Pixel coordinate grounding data

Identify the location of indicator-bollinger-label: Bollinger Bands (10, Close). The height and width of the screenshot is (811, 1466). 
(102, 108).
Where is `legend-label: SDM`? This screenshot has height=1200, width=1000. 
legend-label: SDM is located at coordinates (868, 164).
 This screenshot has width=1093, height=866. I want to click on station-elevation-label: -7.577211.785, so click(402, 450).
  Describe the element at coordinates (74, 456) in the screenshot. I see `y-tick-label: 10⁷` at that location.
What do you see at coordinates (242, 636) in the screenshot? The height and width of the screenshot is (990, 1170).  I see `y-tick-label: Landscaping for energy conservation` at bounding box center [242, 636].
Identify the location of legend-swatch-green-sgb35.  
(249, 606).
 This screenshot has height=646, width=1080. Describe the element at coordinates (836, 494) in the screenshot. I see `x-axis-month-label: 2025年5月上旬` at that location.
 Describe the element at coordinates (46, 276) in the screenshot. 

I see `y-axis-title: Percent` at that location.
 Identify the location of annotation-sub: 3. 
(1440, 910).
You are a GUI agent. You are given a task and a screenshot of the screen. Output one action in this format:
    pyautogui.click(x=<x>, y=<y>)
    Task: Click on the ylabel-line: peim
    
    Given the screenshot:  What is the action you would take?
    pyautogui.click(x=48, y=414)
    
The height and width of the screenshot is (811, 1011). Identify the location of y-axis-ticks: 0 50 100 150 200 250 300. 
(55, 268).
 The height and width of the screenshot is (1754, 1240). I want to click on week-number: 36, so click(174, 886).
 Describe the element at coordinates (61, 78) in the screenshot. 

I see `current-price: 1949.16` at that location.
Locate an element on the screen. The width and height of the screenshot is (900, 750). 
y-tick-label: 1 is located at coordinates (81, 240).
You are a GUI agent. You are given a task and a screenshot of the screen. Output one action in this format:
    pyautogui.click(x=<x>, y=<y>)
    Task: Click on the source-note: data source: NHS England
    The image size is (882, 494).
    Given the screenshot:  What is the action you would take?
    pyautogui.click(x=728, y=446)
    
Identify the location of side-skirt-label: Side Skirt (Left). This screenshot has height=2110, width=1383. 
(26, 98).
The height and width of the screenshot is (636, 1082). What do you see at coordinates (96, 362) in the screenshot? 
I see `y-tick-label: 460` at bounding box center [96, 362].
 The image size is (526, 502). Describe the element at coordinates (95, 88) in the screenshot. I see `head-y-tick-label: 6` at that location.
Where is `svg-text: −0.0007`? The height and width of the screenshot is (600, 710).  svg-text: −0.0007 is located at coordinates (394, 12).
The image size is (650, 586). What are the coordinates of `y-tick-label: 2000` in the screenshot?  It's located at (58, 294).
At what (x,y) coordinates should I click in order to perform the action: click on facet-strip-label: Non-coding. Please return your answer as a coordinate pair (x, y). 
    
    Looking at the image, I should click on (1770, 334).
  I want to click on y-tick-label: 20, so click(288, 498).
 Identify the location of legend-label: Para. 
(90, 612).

| Task |
Reproduce the listing above with each "Identify the location of" changed to "Find the position of" and every other part left unchanged.

| Task solution |
Find the position of indicator-bollinger-label: Bollinger Bands (10, Close). The height and width of the screenshot is (811, 1466). 
(102, 108).
Where is `legend-label: SDM`? This screenshot has height=1200, width=1000. 
legend-label: SDM is located at coordinates (868, 164).
 This screenshot has width=1093, height=866. I want to click on station-elevation-label: -7.577211.785, so click(402, 450).
  Describe the element at coordinates (74, 456) in the screenshot. I see `y-tick-label: 10⁷` at that location.
What do you see at coordinates (242, 636) in the screenshot? The height and width of the screenshot is (990, 1170).  I see `y-tick-label: Landscaping for energy conservation` at bounding box center [242, 636].
Find the position of legend-swatch-green-sgb35.  
(249, 606).
 This screenshot has height=646, width=1080. Describe the element at coordinates (836, 494) in the screenshot. I see `x-axis-month-label: 2025年5月上旬` at that location.
 Describe the element at coordinates (46, 276) in the screenshot. 

I see `y-axis-title: Percent` at that location.
 Find the position of annotation-sub: 3. 
(1440, 910).
You are a GUI agent. You are given a task and a screenshot of the screen. Output one action in this format:
    pyautogui.click(x=<x>, y=<y>)
    Task: Click on the ylabel-line: peim
    
    Given the screenshot:  What is the action you would take?
    pyautogui.click(x=48, y=414)
    
The height and width of the screenshot is (811, 1011). Find the position of y-axis-ticks: 0 50 100 150 200 250 300. 
(55, 268).
 The height and width of the screenshot is (1754, 1240). I want to click on week-number: 36, so click(174, 886).
 Describe the element at coordinates (61, 78) in the screenshot. 

I see `current-price: 1949.16` at that location.
Locate an element on the screen. The width and height of the screenshot is (900, 750). 
y-tick-label: 1 is located at coordinates (81, 240).
You are a GUI agent. You are given a task and a screenshot of the screen. Output one action in this format:
    pyautogui.click(x=<x>, y=<y>)
    Task: Click on the source-note: data source: NHS England
    The image size is (882, 494).
    Given the screenshot:  What is the action you would take?
    pyautogui.click(x=728, y=446)
    
Find the position of side-skirt-label: Side Skirt (Left). This screenshot has height=2110, width=1383. 
(26, 98).
The height and width of the screenshot is (636, 1082). What do you see at coordinates (96, 362) in the screenshot? 
I see `y-tick-label: 460` at bounding box center [96, 362].
 The image size is (526, 502). Describe the element at coordinates (95, 88) in the screenshot. I see `head-y-tick-label: 6` at that location.
Where is `svg-text: −0.0007`? The height and width of the screenshot is (600, 710).  svg-text: −0.0007 is located at coordinates (394, 12).
The image size is (650, 586). What are the coordinates of `y-tick-label: 2000` in the screenshot?  It's located at (58, 294).
At what (x,y) coordinates should I click in order to perform the action: click on facet-strip-label: Non-coding. Please return your answer as a coordinate pair (x, y). 
    
    Looking at the image, I should click on (1770, 334).
  I want to click on y-tick-label: 20, so click(288, 498).
 Find the position of legend-label: Para. 
(90, 612).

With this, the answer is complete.